Según testimonios recogidos por el editor, de Werther se conoció lo siguiente:
«El descontento y la melancolía habían echado raíces muy profundas en el alma de Werther, se entrelazaron cada vez más y se fueron apoderando poco a poco de toda su personalidad. La armonía de su espíritu había sido destruida por completo. Un virulento fuego interior minó todas sus facultades y generó los efectos más terribles, postrándolo al final en una depresión, a la que intentó sobreponerse con una angustia aún mayor a la que había vivido hasta ahora en su lucha contra otros males. El temor en su corazón fue consumiendo las otras fuerzas de su espíritu, su vivacidad, su sagacidad; se volvió un ser triste, cada vez más infeliz y más injusto a medida que crecía su infelicidad. Es al menos lo que dicen los amigos de Alberto: aseguran que Werther no fue capaz de aceptar al hombre sereno que, habiendo conseguido por fin esa dicha tan anhelada, solo pensaba en adoptar una conducta que le permitiera mantenerla en el futuro. Werther, en cambio, consumía día a día todas sus facultades para llegar a la noche envuelto en sufrimientos…

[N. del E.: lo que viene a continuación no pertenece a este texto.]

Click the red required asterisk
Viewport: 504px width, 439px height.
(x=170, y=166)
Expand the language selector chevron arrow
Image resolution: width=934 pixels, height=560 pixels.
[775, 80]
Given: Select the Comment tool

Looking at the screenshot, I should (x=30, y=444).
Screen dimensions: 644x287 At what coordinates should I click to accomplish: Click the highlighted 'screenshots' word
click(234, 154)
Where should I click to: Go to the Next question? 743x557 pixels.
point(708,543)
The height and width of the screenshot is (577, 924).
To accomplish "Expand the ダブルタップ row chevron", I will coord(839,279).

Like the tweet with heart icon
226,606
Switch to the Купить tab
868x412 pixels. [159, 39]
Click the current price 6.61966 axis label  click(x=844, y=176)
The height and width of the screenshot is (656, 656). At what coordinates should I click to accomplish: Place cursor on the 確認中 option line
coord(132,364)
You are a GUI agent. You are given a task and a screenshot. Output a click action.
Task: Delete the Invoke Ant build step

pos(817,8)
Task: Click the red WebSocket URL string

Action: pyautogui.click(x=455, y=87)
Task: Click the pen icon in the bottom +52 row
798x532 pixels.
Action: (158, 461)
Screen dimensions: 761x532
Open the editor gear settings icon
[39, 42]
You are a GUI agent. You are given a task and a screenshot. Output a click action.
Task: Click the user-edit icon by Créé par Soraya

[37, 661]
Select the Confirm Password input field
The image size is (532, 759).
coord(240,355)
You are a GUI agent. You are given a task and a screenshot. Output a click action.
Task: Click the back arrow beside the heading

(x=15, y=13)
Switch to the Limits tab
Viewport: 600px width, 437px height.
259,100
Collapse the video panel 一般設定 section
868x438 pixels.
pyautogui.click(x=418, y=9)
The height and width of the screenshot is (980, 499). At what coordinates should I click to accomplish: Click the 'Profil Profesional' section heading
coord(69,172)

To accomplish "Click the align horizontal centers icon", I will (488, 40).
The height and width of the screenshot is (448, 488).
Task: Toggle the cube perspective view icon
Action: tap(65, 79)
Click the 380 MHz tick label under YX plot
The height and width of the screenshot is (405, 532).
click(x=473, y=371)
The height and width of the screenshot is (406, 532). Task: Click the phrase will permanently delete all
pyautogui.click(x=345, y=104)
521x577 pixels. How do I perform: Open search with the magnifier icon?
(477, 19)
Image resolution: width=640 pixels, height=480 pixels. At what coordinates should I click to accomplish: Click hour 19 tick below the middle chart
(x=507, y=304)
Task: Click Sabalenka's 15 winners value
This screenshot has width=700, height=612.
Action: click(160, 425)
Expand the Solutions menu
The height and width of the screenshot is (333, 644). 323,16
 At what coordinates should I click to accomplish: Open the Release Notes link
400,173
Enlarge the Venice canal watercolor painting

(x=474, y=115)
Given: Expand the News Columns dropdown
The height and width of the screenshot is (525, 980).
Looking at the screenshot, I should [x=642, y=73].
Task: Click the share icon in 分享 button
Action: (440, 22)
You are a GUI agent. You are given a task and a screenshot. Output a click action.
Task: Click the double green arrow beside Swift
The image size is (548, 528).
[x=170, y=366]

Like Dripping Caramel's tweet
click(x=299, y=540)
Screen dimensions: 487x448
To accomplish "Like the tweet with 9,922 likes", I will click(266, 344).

El buen tiempo, despejado, poco pudo influir en su estado de ánimo sombrío; sentía en el alma una presión sofocante, las tristes imágenes se habían apoderado de él, y el único movimiento que registraba su mente era el pasar de un pensamiento doloroso a otro…
Como vivía en una frustración continua, le parecía que el estado de los demás también estaba dominado por la confusión y el descontento, creía que había desequilibrado la hermosa relación entre Albertoy Lotte, se hacía reproches y en ellos se mezclaba un inconsciente resentimiento hacia el esposo…»
CARLOTA
Era una joven agradable que allí donde ponía su vista calmaba los dolores y hacía felices a los demás. Esta señorita de estatura mediana, labios rebosantes de vida, lozanas y alegres mejillas, tenía ocho hermanitos a los que cuidaba con esmero. Huérfana de madre, velaba por la deteriorada salud de su longevo padre. Amaba y respetaba su esposo Alberto.
Era una persona amable, jovial, espontánea, comprensiva, angelical, encantadora…
Apreciaba tanto a Werther que hubiera querido casarlo con una de sus amigas, pero en ellas encontraba defectos que las hacían indignas de él. «Werther le significaba tanto; desde el primer instante en que se conocieron se dio cuenta de que las coincidencias eran muchas y hermosas, el prolongado trato que mantuvieron desde entonces y algunas situaciones vividas habían dejado una impresión muy honda en su corazón. Estaba acostumbrada a compartir con él todo lo interesante que sentía y pensaba, y su alejamiento amenazaba con dejar en ella un profundo vacío que no iba a ser ocupado nunca más. ¡Oh, si en ese instante hubiese podido convertirlo en su hermano, qué feliz habría sido! De haber podido casarlo con una de sus amigas hubiese mantenido hasta la esperanza de volver a restablecer la relación con Alberto».